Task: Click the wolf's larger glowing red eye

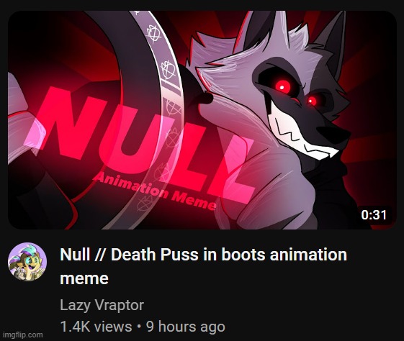Action: pyautogui.click(x=282, y=87)
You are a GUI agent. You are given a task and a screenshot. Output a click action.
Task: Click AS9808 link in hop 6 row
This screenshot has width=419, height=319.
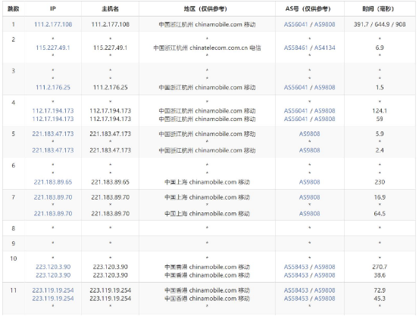309,182
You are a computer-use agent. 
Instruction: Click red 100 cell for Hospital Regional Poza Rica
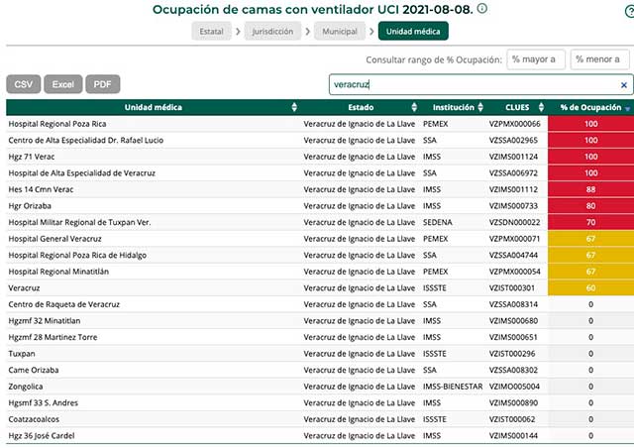[x=590, y=124]
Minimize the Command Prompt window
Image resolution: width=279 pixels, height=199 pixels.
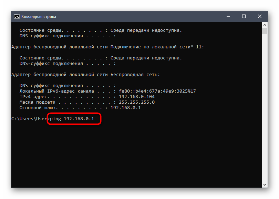228,16
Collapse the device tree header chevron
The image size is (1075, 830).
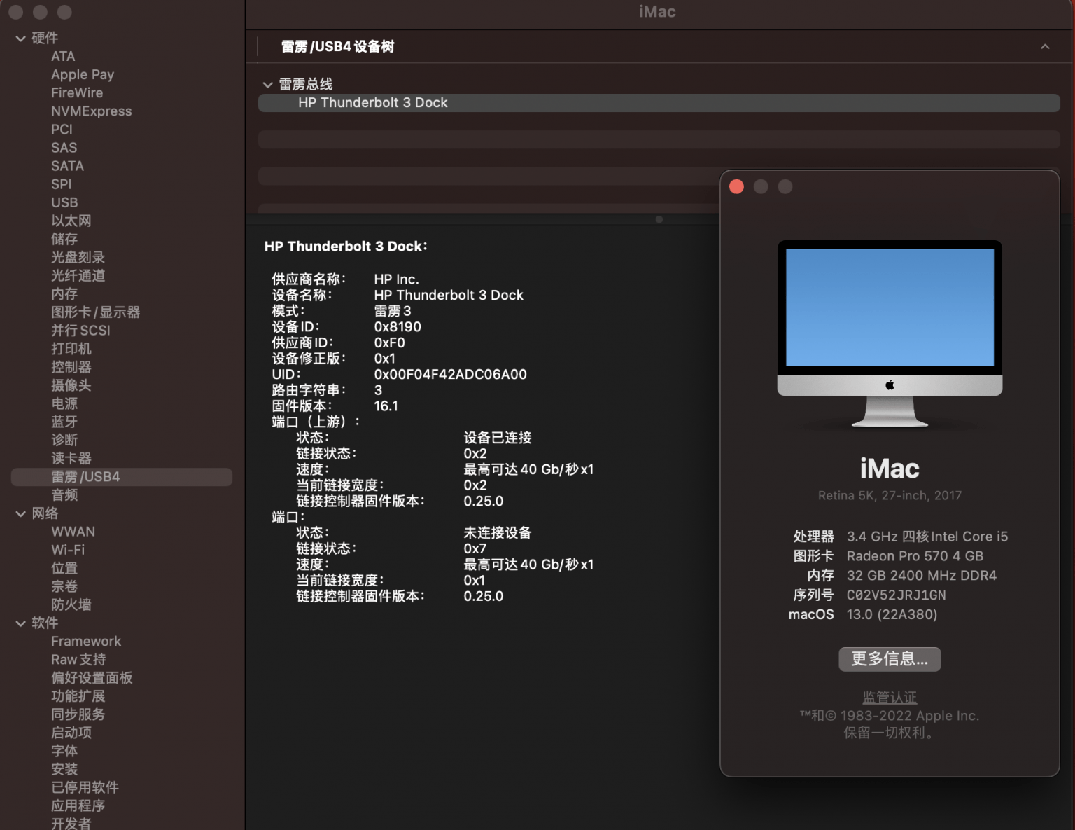(1045, 47)
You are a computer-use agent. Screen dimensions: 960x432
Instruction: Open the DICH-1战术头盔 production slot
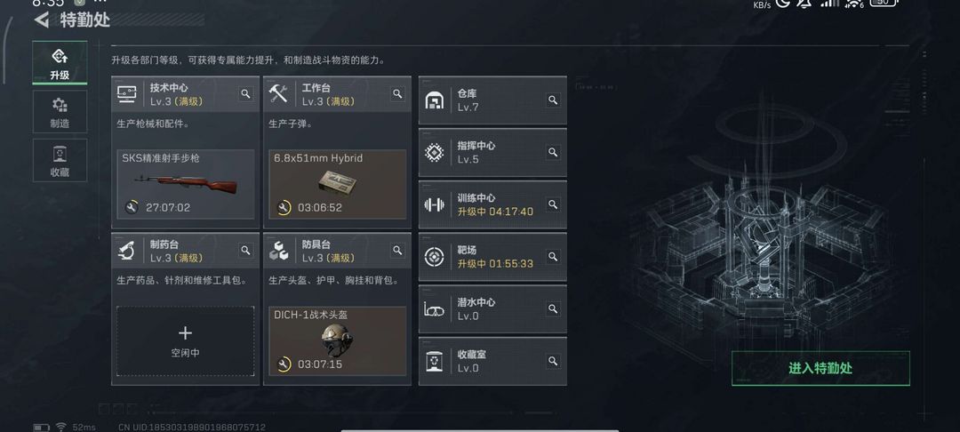[338, 341]
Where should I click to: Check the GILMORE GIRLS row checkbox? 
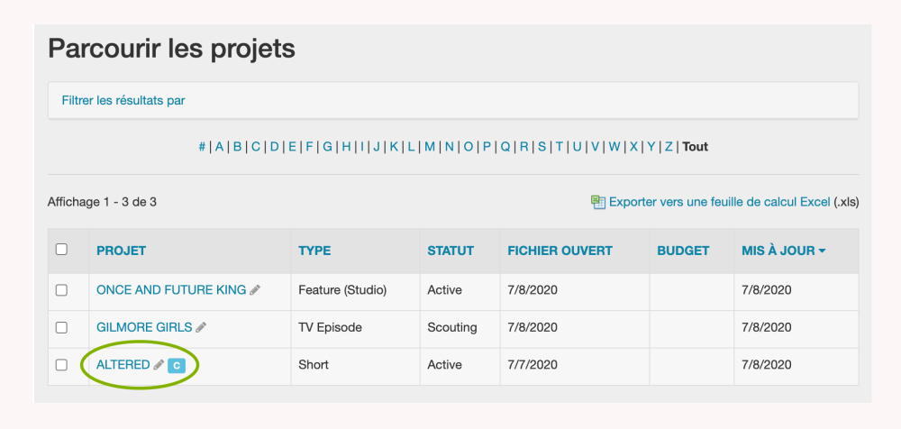coord(61,327)
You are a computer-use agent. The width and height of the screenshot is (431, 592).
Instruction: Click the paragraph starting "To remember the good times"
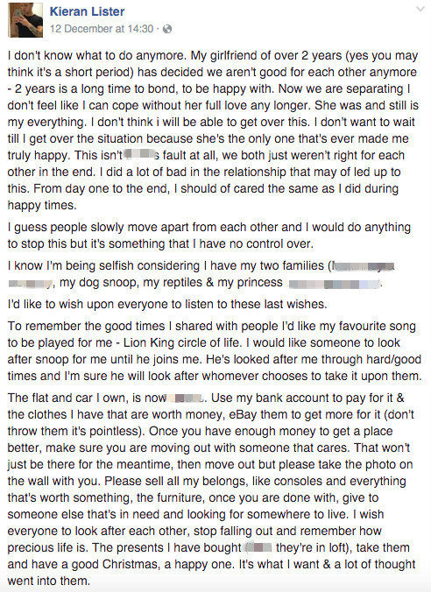coord(214,351)
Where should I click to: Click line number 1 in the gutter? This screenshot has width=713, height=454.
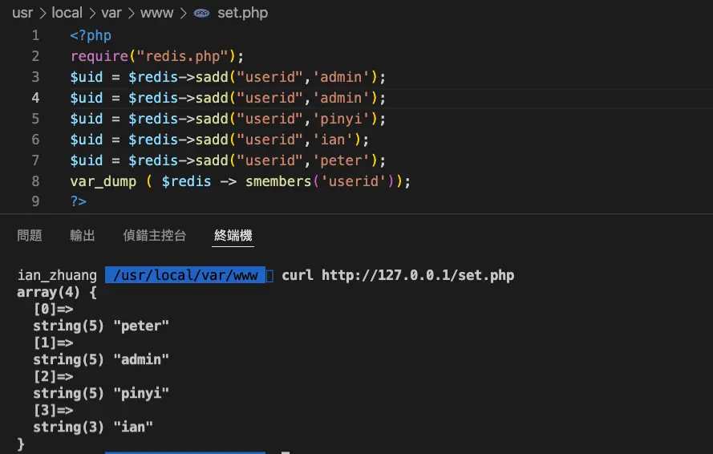[x=35, y=35]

· · · ·

WHAT TO WORK ON: Pull out the lines above in which the word "computer" appears.

ANSWER SECTION:
You are a computer-use agent. 
You are a computer-use agent. Screen dimensions: 960x432
You are a computer-use agent. The width and height of the screenshot is (431, 592).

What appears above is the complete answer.